Maternal blood lipid profile during pregnancy impacts on child adiposity: findings from the ROLO study
A. A. Geraghty; G. Alberdi; E. C. O'Brien; F. M. McAuliffe
Year of publication
Obesity facts. Conference: european obesity summit (EOS): 1st joint congress of EASO and IFSO-EC. Gothenburg sweden. Conference start: 20160601. Conference end: 20160604. Conference publication: (var.pagings)
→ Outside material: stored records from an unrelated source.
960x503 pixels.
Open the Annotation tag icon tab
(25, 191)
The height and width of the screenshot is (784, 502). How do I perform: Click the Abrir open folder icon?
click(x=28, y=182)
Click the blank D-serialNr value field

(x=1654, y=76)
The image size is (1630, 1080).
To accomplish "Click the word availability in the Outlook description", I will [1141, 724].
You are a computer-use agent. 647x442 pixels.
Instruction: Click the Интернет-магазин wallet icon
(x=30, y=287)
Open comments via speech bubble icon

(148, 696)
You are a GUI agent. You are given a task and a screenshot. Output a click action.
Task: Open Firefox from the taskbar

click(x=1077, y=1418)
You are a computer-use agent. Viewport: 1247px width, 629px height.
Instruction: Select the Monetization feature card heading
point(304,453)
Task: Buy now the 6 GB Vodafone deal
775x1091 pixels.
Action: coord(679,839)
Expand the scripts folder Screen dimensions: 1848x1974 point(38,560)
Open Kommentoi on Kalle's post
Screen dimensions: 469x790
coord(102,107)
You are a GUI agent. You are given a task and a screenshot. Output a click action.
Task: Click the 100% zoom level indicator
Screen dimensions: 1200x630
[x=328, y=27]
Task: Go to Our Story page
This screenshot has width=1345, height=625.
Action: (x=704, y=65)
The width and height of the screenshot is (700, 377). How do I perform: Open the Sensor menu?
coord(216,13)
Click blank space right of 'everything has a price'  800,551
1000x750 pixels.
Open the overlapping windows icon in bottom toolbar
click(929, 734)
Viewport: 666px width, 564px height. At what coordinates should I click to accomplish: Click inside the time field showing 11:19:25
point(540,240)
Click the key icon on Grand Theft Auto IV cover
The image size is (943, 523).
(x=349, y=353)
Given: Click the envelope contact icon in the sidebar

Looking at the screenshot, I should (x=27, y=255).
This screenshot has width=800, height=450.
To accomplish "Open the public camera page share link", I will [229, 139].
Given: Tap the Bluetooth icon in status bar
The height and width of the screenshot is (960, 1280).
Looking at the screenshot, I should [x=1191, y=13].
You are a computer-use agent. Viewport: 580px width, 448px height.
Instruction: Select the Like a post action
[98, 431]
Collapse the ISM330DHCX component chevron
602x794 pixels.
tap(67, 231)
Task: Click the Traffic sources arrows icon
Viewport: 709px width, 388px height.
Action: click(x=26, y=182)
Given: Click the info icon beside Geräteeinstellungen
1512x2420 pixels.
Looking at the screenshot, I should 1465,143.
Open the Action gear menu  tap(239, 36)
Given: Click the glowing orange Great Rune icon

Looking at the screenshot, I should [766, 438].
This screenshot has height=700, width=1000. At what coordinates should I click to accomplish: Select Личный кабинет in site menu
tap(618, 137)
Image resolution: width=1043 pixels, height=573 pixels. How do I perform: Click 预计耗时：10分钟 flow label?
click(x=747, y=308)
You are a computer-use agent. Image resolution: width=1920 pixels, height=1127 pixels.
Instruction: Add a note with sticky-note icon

Background: The in utero environment is known to affect fetal development however many of the mechanisms by which this occurs remain unknown. With 25% of Irish children overweight or obese, it is vital to understand how maternal diet during pregnancy influences a child's body composition. While research shows Triglycerides (TG) in women with hyperglycaemia can influence birth weight, little is known about the impact of maternal blood lipid profile in euglycemic women. Methods: Analysis was carried out on 290 mother‐child pairs from the ROLO study (Randomised cOntrol trial of LOw glycaemic index diet). Fasting maternal blood lipids and levels of Leptin and HOMA from euglycemic women were measured in early and late pregnancy and cord blood. Infant anthropometry and skin fold thicknesses were recorded at birth, 6 months and 2 years of age. Results: Level of dietary saturated fat was positively associated with total blood cholesterol levels and levels of circulating maternal blood lipids were found to increase during pregnancy. Many associations were found between the maternal blood lipid profile and infant anthropometry using linear correlations and these were then entered into multiple regression models. TG in late pregnancy had a positive association with birth weight (p = 0.03) while TG in cord blood had a negative association (p = 0.01). Similar models were found for birth weight centile. HDL had a positive associated with weight at 6 month (p = 0.005). In the final models no other maternal blood lipids had an impact on weight or adiposity up to two years. Conclusion: In this cohort, maternal TG levels were associated with weight at birth and HDL was associated with weight at 6 months of age. These results suggest that maternal lipid concentrations may exert an in‐utero influence on later infant body composition. With dietary intakes of saturated fat influencing blood lipid profiles there is the potential to modulate infant body composition by altering the mother's diet during pregnancy.